Researcher Allegiance in Psychotherapy Outcome Research
Munder, T., Brütsch, O., Leonhart, R., Gerger, H., & Barth, J. (2013). Researcher allegiance in psychotherapy outcome research: An overview of reviews. Clinical Psychology Review, 33, 501-511.
Although evidence for the efficacy of psychotherapy is largely uncontested, there remains debate about whether one type of treatment is more effective than another. This debate continues despite a recent American Psychological Association (APA) resolution on the equivalent efficacy of most systematic psychotherapy approaches. There are many aspects to this debate (e.g., some treatments are more researched than others and so appear to be better; symptom focused measurements are more sensitive to change and so may favour one treatment over another; some treatments are more amenable to manualization and short term application; etc.). One element of the debate that has received a lot of attention is researcher allegiance. Researcher allegiance refers to researchers preferring one treatment approach over another, and this preference may bias comparative outcome trials in favour of the preferred therapy.

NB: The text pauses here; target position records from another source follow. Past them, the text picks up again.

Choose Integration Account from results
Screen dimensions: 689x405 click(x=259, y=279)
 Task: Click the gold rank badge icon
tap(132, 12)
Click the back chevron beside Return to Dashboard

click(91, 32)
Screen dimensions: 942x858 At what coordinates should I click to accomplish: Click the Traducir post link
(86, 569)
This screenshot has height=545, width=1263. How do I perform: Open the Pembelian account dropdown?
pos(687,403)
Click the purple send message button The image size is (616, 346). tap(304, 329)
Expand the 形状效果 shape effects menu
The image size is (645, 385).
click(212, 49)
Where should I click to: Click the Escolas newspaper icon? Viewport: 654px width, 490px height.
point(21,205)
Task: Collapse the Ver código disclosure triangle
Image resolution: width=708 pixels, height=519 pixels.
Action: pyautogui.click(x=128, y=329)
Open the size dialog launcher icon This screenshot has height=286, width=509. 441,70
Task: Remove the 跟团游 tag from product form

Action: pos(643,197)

Researcher allegiance is measured by assessing primary researchers’ publication history or by their self-declared preference for a particular therapy approach. There exist 30 meta analyses that assessed researcher allegiance since the 1980s. These meta analyses focused on different therapy types, client populations (adults, children), and research designs (randomized trials, naturalistic effectiveness studies). However, some meta analyses have reported contradictory results for the researcher allegiance effect. This could be due to the different foci of the meta analyses (i.e., different treatment approaches, patient populations, age groups, etc.), and also possibly due the allegiance of those conducting the meta analyses. Munder and colleagues (2013) conducted a mega analysis of these meta analyses. As the name implies, a mega analysis aggregates the findings of available meta analyses. Munder and colleagues found a significant moderate effect of researcher allegiance. Researcher allegiance was consistent across patient populations, age groups, outcome measures, type of study design, and year of publication.
As the APA resolution indicates, psychotherapy is the informed and intentional application of clinical methods and interpersonal stances derived from established psychological principles. Evidence-based practice in psychotherapy is "the integration of the best available research with clinical expertise in the context of patient characteristics, culture and preferences". The results of this mega analysis undermine the claim of some comparative outcome studies that suggest that one evidence-based psychotherapy is more effective than another.